1943. After spearheading several successful advertising campaigns in New York, PR wizard Alix St. Pierre comes to the attention of the U.S. government and finds herself recruited into a fledgling intelligence organization.

Enlisted as a spy, Alix is sent to Europe where she is tasked with getting close to a Nazi who might be willing to help the Allied forces–but there’s also the chance he might be a double agent.

1946. Following the war, Alix moves to Paris and takes a position as head of publicity for the yet-to-be-launched House of Dior. But when a figure from the war reappears and threatens to destroy her future, Alix realizes that only she can right the wrongs of the past and bring him to justice.

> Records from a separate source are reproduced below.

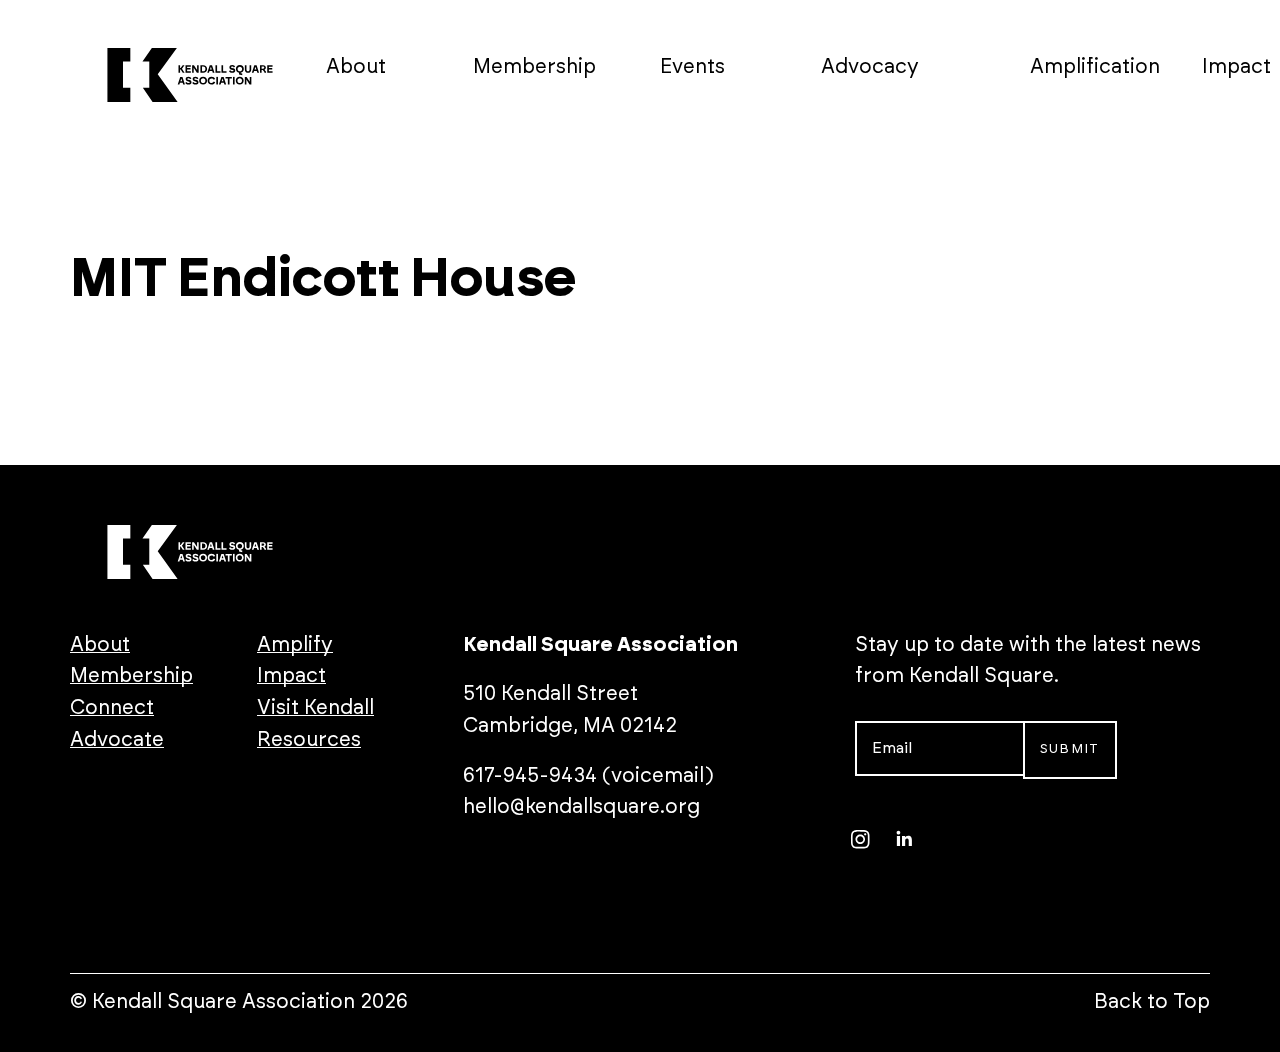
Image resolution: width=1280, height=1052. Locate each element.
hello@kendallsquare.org (581, 807)
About (356, 67)
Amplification (1095, 67)
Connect (112, 708)
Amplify (295, 645)
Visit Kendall (315, 708)
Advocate (117, 740)
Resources (309, 740)
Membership (534, 67)
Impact (1236, 67)
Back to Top (1152, 1002)
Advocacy (870, 67)
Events (692, 67)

The Three Lives of Alix St. Pierre is a thrilling, sumptuous work of historical fiction told in three timelines: before, during and after WWII. This completely immersive story takes readers from the dangerous, intrigue-filled rooms in Switzerland where elites of both sides mingled and schemed during the war, to the glamorous halls of the House of Dior in the golden age of French fashion and journalism.

The Three Lives of Alix St. Pierre (Amazon US) (Amazon UK) (Audible) (AbeBooks Used Book Marketplace)

My bosses gifted me with a bookstore gift card in January and I chose three books. One of them was The Three Lives of Alix St. Pierre because the original cover caught my attention, and then the synopsis on back hooked me. While I am getting a little tired of World War II historical fiction because there’s so much of it, I thought this was a different take on the subject.

I was swept away by the writing. This is my first Natasha Lester book, but it probably won’t be the last. She has a way of bringing characters and settings to life. Of course, there’s an emphasis on fashion, which I don’t mind; I often imagine I was born in the wrong time because I much prefer the clothing of the past.

There are three timelines, which are all handled well. The structure of the story was balanced, and I really felt I got to know the main characters as fully fleshed out human beings. While I couldn’t figure out how and why the timelines would converge, when they did about 3/4 of the way through the book, it all made sense.

The combination of historical fiction, mystery and romance was also handled well. I sometimes find that one part of a genre dominates, but that isn’t the case with this book. I’d highly recommend this book for anyone interested in fashion or World War II history.